The 21-year-old All Black was due to return to England next month on the Auckland Blues' mini-tour of Europe as part of their preparations for the defence of their Super-12 title.

But he told a news conference in Auckland yesterday that he had a rare condition known as nephritic syndrome which would require intensive medical treatment that will sideline him for at least six months. The All Black coach John Hart said he was hopeful Lomu would be able to make the tour of England scheduled for the end of this year.

The treatment will involve 60 injections and tablets a day and means he would not pass random drug tests. Asked what he thought about being given just a 50 per cent chance of full recovery, Lomu said: "It is the chance I've got to take and it is better than doing nothing about it.

"I'd rather miss out six months than miss out on a whole lifetime of living, really. I've had to sit down and have a really good think about it with my wife Tanya, but it's something that I have to deal with. I've had a few knocks in my career, this is another one."

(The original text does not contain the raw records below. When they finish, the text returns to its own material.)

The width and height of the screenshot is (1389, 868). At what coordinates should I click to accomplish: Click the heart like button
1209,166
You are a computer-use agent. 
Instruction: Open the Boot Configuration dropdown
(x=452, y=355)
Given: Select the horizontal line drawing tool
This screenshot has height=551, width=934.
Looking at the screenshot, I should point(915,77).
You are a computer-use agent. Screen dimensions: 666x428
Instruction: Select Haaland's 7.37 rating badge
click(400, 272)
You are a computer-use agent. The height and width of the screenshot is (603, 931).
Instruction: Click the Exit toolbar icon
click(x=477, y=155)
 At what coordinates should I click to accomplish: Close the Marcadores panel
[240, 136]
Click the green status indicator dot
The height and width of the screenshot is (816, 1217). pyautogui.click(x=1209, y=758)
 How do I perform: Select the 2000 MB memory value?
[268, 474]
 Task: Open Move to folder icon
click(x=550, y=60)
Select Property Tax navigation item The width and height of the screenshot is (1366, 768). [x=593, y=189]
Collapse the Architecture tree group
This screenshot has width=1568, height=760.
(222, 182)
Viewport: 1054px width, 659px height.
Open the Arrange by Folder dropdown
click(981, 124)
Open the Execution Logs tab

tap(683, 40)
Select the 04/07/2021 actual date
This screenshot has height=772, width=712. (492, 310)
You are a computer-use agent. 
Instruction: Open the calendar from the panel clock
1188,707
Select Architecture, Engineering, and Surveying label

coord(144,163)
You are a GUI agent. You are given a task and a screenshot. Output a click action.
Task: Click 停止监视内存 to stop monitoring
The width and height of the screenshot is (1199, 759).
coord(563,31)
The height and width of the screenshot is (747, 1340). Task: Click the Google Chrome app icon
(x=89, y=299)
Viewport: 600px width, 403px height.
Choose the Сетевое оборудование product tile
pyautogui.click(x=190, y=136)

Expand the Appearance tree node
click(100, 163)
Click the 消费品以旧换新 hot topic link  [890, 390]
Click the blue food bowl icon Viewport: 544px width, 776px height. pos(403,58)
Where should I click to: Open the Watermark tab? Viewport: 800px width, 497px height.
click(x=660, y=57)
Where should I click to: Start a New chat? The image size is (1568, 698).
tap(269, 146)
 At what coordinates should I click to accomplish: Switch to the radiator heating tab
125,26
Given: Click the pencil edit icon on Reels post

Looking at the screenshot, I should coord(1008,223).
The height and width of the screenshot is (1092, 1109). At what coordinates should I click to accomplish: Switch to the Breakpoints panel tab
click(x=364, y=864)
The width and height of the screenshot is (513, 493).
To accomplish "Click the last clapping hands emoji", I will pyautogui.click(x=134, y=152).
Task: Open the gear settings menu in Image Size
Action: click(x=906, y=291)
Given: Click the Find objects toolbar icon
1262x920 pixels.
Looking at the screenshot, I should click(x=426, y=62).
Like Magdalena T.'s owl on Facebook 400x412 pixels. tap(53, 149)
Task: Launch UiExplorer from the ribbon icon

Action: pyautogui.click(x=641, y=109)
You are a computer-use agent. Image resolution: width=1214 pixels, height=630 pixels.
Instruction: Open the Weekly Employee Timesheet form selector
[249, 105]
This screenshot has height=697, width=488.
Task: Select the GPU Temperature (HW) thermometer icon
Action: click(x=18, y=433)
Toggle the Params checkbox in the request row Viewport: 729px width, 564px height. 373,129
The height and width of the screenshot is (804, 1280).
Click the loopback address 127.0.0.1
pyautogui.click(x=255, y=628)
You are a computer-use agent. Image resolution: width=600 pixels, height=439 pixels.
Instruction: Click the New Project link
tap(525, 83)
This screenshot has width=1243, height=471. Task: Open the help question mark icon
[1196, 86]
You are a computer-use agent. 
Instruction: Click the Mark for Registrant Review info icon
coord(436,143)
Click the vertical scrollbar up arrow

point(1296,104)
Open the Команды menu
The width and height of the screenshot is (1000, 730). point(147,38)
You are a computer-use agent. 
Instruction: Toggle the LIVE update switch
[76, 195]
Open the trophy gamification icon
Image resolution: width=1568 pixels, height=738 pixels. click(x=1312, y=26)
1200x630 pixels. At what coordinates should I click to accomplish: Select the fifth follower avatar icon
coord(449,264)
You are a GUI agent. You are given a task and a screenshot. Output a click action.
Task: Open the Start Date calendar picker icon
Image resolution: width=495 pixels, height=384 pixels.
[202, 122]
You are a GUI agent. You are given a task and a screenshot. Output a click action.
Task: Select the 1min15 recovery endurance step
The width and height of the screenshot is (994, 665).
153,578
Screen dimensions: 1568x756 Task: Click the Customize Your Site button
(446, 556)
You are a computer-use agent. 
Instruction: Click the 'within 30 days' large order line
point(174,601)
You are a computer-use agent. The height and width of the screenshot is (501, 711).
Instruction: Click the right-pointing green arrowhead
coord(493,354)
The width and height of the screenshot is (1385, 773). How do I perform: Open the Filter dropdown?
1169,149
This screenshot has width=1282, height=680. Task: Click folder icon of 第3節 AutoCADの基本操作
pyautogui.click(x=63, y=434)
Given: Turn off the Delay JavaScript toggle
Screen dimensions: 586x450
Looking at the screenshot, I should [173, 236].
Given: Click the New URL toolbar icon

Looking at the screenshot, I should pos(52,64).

Doctors suspect he may have been suffering from the condition for more than two years, possibly as early as his schooldays. "I lose a lot of the goodness that is in my body through my kidneys, and it's not holding," Lomu said. "It's making me tired a lot and I have to work a little harder to try and keep where I am."

Hart, describing the news as a major blow for the All Blacks, said Lomu had had his detractors over the last year. "And I hope that some of them may now sit back and reflect that he's a guy who has shown tremendous courage to try and continue to play," he added.

All Black doctor John Mayhew said Lomu was suffering from low body protein in his blood, making him more susceptible to infection and causing swelling during air travel.

"For the last 18 months he's been sort of dragging a cart around, metaphorically. He's managed to train and play, I'm not sure how," he said.

Doctors had been monitoring his condition, and it had not deteriorated markedly, but Mayhew said kidney specialists had decided it was time to act. Left untreated, the condition had a 10 per cent chance of regressing, Mayhew said.